>>>>

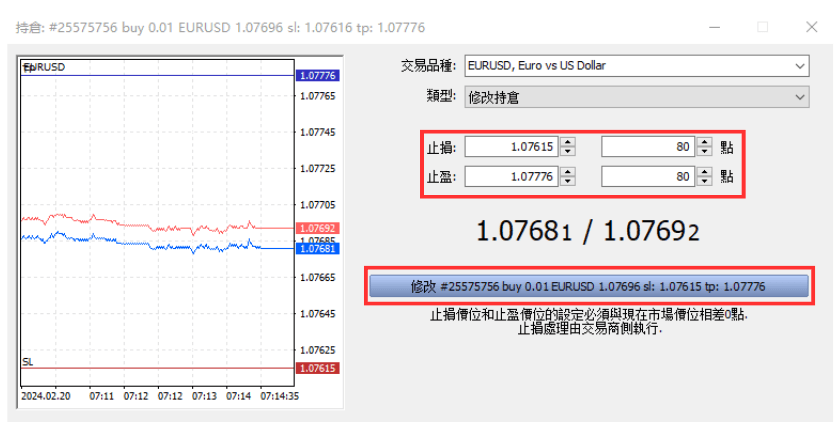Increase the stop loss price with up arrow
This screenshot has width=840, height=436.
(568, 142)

<<<<
>>>>

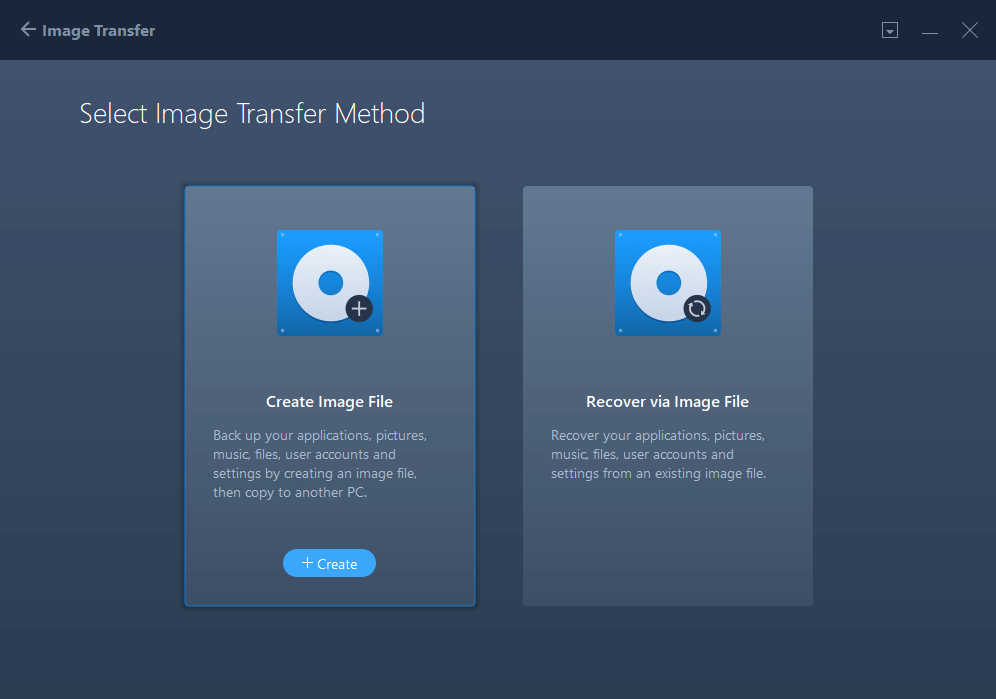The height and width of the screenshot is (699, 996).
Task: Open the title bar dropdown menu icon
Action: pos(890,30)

<<<<
>>>>

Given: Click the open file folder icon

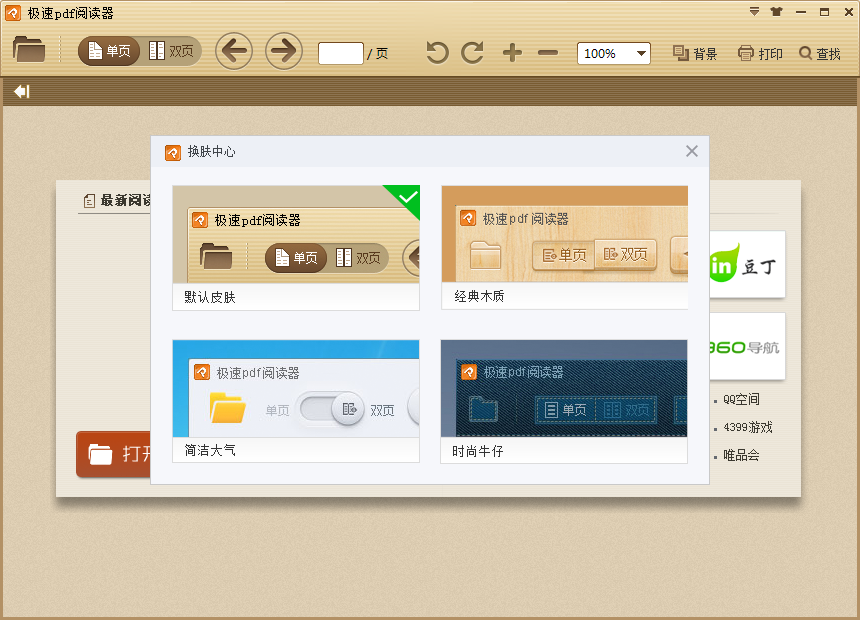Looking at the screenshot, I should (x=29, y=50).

<<<<

> [Do this]:
Set down, word for word, the lines of the items above from the line containing "The height and" through the line containing "Action: pos(890,30)". Leave the pictures out.

> [Answer in full]:
The height and width of the screenshot is (699, 996).
Task: Open the title bar dropdown menu icon
Action: pos(890,30)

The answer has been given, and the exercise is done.